- **Instructions for the task**
Each line of the records that includes "sidebar" should be found and copied.

──────── Supplied records

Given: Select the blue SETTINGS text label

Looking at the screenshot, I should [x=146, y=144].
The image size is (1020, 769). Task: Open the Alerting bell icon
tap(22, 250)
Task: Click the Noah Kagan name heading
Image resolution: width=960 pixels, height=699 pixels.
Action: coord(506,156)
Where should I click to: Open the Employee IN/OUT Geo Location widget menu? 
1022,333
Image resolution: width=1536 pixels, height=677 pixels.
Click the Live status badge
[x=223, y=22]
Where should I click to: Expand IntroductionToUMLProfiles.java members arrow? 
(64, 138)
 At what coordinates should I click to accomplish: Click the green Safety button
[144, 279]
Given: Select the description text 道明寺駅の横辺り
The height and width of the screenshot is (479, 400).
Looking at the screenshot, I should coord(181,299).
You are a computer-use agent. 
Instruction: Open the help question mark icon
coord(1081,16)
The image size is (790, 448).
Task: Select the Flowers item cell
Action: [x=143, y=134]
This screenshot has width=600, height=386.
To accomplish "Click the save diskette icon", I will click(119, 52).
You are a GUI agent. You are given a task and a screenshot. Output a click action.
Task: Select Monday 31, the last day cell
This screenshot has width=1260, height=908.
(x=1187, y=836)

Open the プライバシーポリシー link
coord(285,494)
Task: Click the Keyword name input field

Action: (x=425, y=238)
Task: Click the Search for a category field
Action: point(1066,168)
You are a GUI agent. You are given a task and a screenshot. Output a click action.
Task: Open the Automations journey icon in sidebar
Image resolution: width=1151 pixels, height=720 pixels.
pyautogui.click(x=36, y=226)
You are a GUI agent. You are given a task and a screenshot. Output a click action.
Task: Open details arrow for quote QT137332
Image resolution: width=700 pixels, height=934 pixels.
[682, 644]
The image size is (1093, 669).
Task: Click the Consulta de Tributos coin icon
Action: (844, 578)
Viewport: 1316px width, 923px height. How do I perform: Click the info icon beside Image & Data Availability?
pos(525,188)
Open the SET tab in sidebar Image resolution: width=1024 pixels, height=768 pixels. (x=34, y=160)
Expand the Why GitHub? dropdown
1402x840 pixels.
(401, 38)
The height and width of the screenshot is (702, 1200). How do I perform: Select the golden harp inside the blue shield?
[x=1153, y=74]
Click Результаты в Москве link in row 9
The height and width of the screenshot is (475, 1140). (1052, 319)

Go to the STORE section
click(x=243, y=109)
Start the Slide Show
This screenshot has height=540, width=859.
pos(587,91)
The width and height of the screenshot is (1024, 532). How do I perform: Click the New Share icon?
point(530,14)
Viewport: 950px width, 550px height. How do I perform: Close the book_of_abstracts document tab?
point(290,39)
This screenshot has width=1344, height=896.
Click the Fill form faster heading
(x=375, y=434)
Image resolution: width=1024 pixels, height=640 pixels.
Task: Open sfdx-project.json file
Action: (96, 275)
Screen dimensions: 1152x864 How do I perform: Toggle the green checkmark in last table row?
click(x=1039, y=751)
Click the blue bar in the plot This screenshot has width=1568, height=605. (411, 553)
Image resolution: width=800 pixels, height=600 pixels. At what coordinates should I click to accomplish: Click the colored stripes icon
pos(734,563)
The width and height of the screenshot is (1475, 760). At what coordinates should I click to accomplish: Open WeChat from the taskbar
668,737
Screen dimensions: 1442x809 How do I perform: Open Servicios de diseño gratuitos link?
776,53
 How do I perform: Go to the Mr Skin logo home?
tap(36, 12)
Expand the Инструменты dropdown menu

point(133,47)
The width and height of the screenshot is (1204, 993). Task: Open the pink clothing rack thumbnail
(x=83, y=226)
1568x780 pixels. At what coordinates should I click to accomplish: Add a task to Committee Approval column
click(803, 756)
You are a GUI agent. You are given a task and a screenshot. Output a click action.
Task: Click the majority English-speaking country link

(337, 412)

────────────────

- **Exercise response**
Task: Open the Automations journey icon in sidebar
Open the SET tab in sidebar Image resolution: width=1024 pixels, height=768 pixels. (x=34, y=160)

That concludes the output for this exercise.